Come on. Give me more. What are the OBJECTIVE cut offs? Where is the line that says this movie is art and that one is just entertainment? What is in the definition of art that allows one work to be "better" than another?

Quoting Brett
I find it amusing how, after all this discussion, it’s only now ( I might be mistaken) that the idea of the elite actually having this power is questioned.


I was really just referring to required reading in school. Did anyone NOT have to read Shakespeare in school? I have no more problem with a person liking Shakespeare than I do when a person likes Transformers. Just so long as they don't think they are right or better for that opinion.

Quoting old
English studies don't have much weight.


Careful. This fits my line of thinking. Someone who thinks Shakespeare (or any "classics") is great will feel that 4 years of required English class in high school is well justified. My thoughts are that poetry and literature should be reduced to electives with the rest of the arts (just to add, I entirely support teaching or encouraging "art" in school.
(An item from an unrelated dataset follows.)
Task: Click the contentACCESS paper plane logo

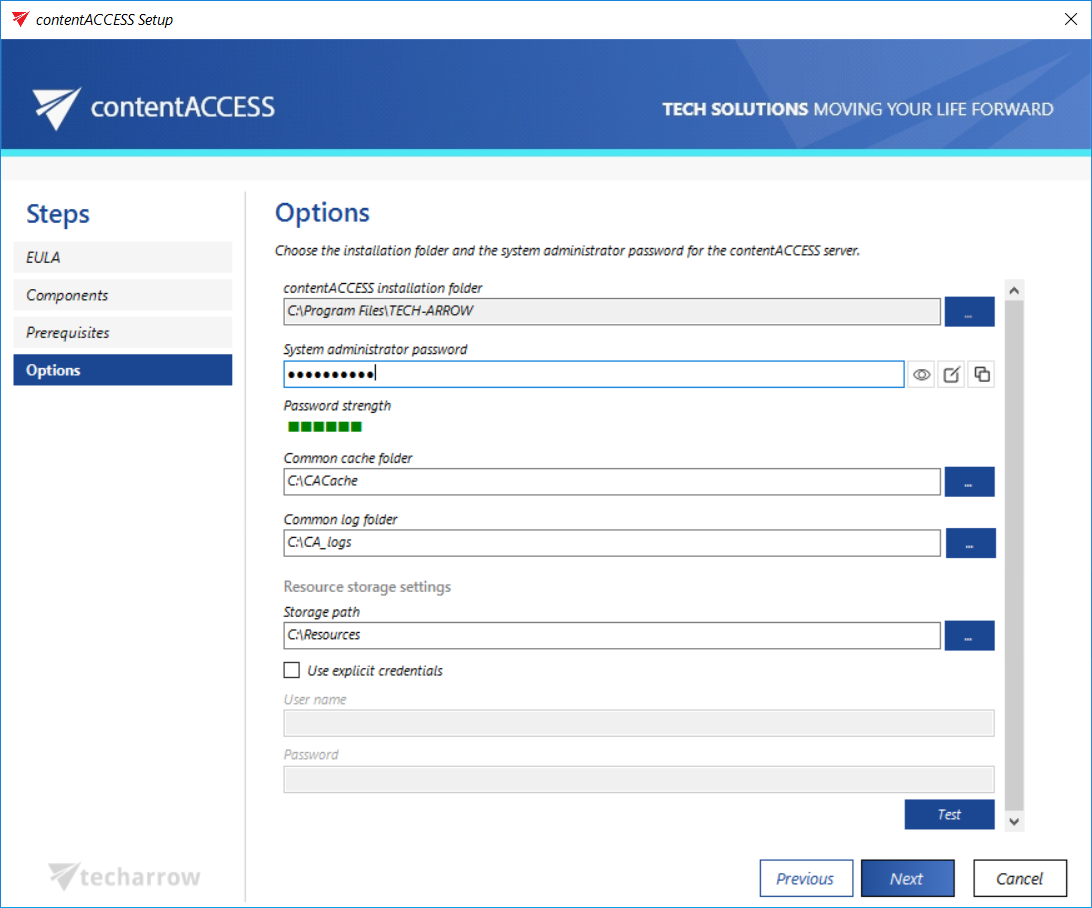Action: (56, 108)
But if painting and movies are de-funded, poetry and literature shouldn't be taught as if they are something "more").



Baden March 23, 2019 at 23:29 #267988
Quoting Isaac
So it's not so much that Hamlet can't provide any learning, it's that, if it does, such learning is difficult to measure, may well be subjectively better for some people than others and is of an indefinable sort. How then can one be so sure that Hamlet is definitely better at this sybilline task than any other story?
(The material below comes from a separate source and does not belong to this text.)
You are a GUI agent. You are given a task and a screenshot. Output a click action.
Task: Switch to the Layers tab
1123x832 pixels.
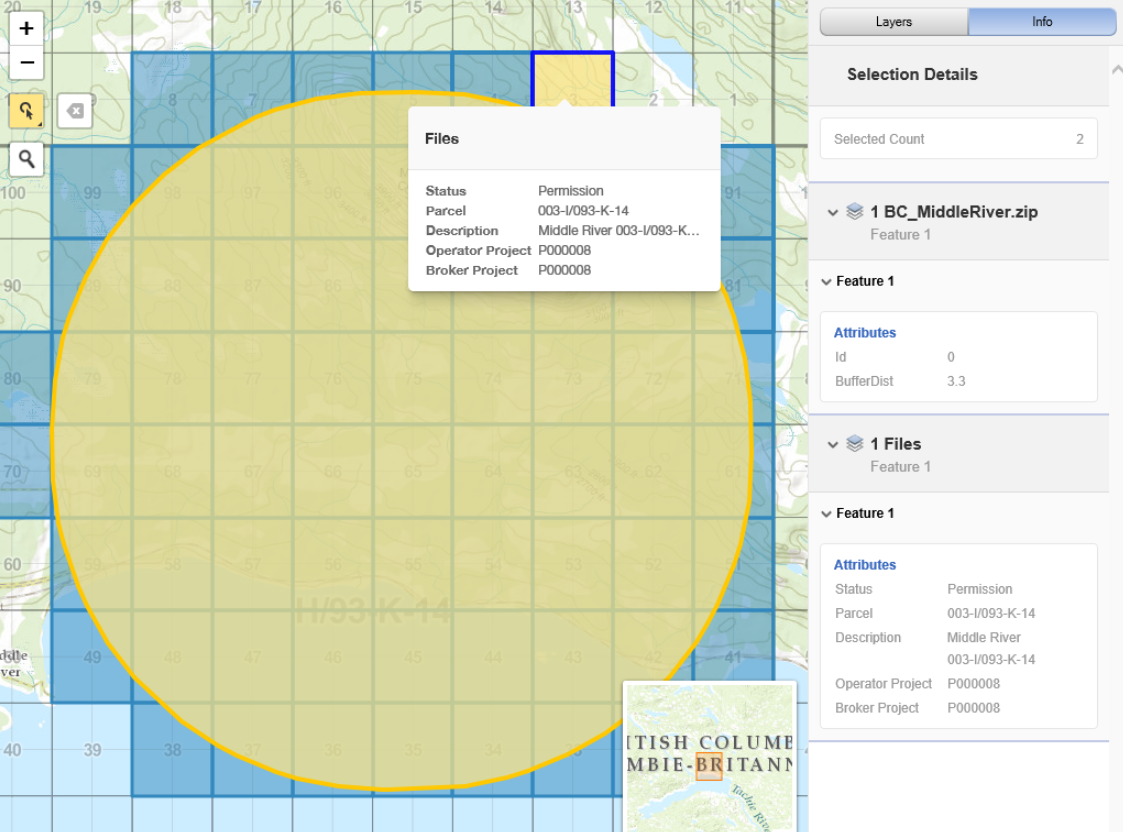(892, 21)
The fact that it's been remembered and celebrated for centuries is evidence, if not absolute proof, that it's better than most at whatever it does. Whether it's better in a particular context depends on the story it's being compared to, what's supposed to be being learned, and who is doing the learning. As in most cases, when you say A is better than B, it's advisable to qualify your statement. A is better than B, for what? for who? In what context? Some people will be immediately turned off Hamlet because of the difficulty of understanding the antiquated language. Some people just don't like plays. The plot may confuse or bore others. And if a work of art can't engage you, it probably can't teach you much.
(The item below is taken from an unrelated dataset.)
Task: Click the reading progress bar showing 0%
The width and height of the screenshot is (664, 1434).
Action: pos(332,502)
On the other hand, this doesn't mean there are no criteria under which the potential for learning can be examined or under which to make aesthetic judgements. Basic grammar standards along with style manuals can guide judgements on how badly or well books are written. Colour theory helps inform criticism of painting. Plots have structures that can be analysed and evaluated etc.

Re the latter, for example, here's a plot for a short story:

A woman joins a philosophy forum, makes a post and then drinks a cup of tea and goes to bed. The next morning she wakes up and goes to work. When she's finished work, she comes home and has her dinner. She then goes to bed again.

Not very good, is it? Why? Well, for a start it's not structured in such a way as to engage the reader (it's not even in the genre of narrative, so there's an argument it's not even a story rather than just a recount of events). There's no suspense. Nothing of interest happens. To most people, this general point would be obvious. But some (I don't mean you btw) will insist on arguing the false dilemma that because there can be no absolutely objective criteria re judging art, anything goes, and there's no way to say any one piece of art has more value than another or to claim something as art and something as not, which is a tiresome and boring position to take that suggests not much more than said person knows nothing about art or art theory, and instead of learning something about it would rather do other things such as spend time watching shit movies and resenting anyone who doesn't, or making arguments that aren't really arguments but are just complaints, and generally employ the pretence of intelligence to dig a hole under common sense into which they hope to drag everyone else into. To which I respond, if it's elitist not to join them in their bunkers, I'll gladly don the mantel.
Artemis March 24, 2019 at 00:51 #268007
Quoting ZhouBoTong
Please tell me what I learned from Shakespeare, Homer, Dickens, Tolstoy, Hemingway, Thoreau, etc. Then I will find some low brow pop culture crap (all my favorites) that teaches a very similar lesson.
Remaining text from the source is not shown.